Ce qu’ambitionne le maître
Précurseur de la première des écoles doctorales pluridisciplinaires de l’Uac, l’histoire retient que c’est aussi Michel Boko qui a lancé l’université de Parakou dont il fut le premier recteur en 2001. Mais aujourd’hui, le Père de la climatologie béninoise a des inquiétudes sur l’engagement de la génération montante. « L’idéal qui m’a amené à faire le peu que j’ai pu, semble ne plus exister. La jeune génération ne pense que « argent », faire des consultations, même les plus bidons, voire parfois rançonner les étudiants, afin d’avoir de quoi briller socialement et de façon ostentatoire. Dans toutes les sociétés, chacun regarde autour de lui et au-dessus de lui pour se déterminer. Moi, je n’avais rien au-dessus de moi, car mon Père était un menuisier-charpentier et ma Mère préparait et vendait des aliments de toutes sortes. J’étais mon propre déterminant social », martèle-t-il.
Son plus grand regret réside dans l’accueil réservé par la sphère politique aux travaux de climatologie appliquée réalisés au Bénin, travaux qui, dit-il, plaçaient le Bénin à l’avant-garde dans la lutte contre les impacts négatifs des changements climatiques. « Nous sommes allés, un jeune collègue climatologue et moi, présenter nos résultats au ministre de l’Agriculture, de la Pêche et de l’Elevage d’alors, en 1989. Nous avons été accueillis très poliment, puis rien d’autre. J’ai créé un laboratoire de climatologie, le premier dans toute l’Afrique francophone. Mais nous n’avons jamais reçu un faux centime troué des institutions publiques. Il fallait signer des accords de coopération interuniversitaire ou postuler à des consultations pour avoir de quoi faire tourner le laboratoire », insiste-t-il.

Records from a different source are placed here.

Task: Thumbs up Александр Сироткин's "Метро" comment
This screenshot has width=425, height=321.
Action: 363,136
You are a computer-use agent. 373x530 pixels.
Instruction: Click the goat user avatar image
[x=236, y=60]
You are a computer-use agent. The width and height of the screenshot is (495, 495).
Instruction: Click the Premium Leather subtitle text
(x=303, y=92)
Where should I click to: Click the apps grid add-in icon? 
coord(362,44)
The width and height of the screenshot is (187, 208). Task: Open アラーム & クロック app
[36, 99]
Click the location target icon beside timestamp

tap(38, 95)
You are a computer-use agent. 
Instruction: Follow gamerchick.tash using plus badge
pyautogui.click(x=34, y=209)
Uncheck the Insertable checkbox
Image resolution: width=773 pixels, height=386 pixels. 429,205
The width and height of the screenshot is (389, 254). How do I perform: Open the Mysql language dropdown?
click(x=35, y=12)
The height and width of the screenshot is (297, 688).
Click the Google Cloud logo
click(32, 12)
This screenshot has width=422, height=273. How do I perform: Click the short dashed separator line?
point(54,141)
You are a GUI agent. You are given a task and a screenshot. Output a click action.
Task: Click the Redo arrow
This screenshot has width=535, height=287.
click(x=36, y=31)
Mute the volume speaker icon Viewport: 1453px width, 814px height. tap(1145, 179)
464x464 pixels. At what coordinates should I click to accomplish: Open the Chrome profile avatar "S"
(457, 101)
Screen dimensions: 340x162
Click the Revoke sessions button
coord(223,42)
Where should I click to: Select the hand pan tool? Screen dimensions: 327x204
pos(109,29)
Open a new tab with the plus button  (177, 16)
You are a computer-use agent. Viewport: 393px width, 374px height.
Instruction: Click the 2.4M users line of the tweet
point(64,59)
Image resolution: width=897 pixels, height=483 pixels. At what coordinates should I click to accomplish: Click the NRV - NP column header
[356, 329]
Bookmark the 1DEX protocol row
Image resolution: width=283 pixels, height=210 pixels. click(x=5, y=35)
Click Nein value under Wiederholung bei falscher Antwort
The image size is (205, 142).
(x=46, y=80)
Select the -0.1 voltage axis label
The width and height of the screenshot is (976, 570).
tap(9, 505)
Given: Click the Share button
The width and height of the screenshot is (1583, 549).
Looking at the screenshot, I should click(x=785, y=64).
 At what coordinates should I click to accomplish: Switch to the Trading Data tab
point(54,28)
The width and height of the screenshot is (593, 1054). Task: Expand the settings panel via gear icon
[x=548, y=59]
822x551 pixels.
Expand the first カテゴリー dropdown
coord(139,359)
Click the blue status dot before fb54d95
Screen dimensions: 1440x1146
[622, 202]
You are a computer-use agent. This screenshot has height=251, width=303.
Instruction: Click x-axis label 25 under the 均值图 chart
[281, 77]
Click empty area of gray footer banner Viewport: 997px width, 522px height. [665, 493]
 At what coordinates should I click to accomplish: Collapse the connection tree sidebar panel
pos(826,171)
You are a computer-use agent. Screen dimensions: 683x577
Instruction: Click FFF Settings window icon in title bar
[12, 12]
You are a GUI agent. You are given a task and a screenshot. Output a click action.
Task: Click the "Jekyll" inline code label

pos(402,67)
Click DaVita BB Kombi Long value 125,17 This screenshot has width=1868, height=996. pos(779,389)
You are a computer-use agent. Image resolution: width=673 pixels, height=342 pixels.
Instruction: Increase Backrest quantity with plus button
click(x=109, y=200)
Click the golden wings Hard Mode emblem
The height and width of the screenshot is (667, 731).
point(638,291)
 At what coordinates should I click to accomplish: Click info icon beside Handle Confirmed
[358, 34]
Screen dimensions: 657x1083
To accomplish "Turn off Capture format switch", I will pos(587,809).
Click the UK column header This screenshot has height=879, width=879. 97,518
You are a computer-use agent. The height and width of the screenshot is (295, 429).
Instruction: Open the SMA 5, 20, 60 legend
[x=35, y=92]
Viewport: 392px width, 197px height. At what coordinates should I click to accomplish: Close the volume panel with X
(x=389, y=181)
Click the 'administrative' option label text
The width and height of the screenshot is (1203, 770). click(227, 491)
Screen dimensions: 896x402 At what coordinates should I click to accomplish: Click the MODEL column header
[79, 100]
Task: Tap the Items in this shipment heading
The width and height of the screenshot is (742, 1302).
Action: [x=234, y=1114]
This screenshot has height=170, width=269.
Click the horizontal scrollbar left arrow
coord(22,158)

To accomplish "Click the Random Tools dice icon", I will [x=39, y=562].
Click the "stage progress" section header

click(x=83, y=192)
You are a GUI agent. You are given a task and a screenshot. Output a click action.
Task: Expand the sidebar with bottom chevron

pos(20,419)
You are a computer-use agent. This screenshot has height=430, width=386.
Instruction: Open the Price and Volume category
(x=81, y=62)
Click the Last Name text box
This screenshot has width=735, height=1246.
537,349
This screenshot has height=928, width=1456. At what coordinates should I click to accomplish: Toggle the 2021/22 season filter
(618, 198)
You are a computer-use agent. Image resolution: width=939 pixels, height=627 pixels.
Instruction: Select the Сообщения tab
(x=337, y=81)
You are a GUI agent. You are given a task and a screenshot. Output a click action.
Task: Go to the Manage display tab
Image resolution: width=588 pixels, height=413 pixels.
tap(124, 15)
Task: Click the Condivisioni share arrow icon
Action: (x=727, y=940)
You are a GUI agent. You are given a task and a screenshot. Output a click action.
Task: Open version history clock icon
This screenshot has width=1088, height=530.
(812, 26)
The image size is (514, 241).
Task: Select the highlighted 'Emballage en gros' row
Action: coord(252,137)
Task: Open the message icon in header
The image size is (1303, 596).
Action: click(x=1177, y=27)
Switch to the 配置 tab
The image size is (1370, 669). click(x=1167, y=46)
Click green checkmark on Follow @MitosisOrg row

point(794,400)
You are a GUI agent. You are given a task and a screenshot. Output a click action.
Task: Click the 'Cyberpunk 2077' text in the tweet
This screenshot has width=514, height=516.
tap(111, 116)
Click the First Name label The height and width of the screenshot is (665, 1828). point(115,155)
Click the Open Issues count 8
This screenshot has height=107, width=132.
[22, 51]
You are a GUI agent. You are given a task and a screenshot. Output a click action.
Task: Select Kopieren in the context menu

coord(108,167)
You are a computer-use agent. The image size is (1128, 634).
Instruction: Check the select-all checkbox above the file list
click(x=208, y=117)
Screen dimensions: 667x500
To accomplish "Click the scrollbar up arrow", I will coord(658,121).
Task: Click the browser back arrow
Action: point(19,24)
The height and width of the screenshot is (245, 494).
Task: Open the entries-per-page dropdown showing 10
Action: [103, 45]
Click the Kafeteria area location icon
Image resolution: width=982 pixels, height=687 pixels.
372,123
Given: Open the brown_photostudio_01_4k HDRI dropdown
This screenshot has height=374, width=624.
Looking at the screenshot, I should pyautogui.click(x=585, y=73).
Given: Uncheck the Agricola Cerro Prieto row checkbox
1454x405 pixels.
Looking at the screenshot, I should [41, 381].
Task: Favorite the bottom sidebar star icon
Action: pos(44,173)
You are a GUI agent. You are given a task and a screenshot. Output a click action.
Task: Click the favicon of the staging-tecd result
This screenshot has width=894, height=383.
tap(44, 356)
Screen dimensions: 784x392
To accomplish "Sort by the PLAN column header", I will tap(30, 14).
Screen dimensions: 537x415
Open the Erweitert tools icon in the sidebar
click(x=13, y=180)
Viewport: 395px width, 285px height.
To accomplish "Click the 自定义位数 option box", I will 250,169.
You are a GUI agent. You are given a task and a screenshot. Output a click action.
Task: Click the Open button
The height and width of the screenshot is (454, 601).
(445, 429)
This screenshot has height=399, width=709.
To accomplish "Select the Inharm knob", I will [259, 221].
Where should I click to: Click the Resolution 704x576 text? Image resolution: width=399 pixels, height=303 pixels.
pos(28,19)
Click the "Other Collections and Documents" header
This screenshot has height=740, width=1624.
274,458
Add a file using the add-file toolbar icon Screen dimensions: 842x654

A 71 ans, le Professeur Michel Boko ne cache pas son amertume. « Aujourd’hui, tous les chercheurs béninois sont devenus des climatologues, même s’ils ne connaissent rien des systèmes climatiques. Il ne suffit pas de savoir traiter les données hydrométéorologiques, agronomiques ou biogéographiques pour s’autoproclamer climatologue», déplore-t-il. C’est « une malhonnêteté intellectuelle » qu’il ne supporte pas. Toujours très actif, il continue ses activités scientifiques à l’Académie Nationale des Sciences, Arts et Lettres du Bénin dont il est membre fondateur. Il y occupe, sans surprise, le poste de président de la commission permanente «Climat et Environnement », à la grande satisfaction de ses confrères qui viennent de l’élire secrétaire perpétuel de cette grande institution scientifique pour les six prochaines années.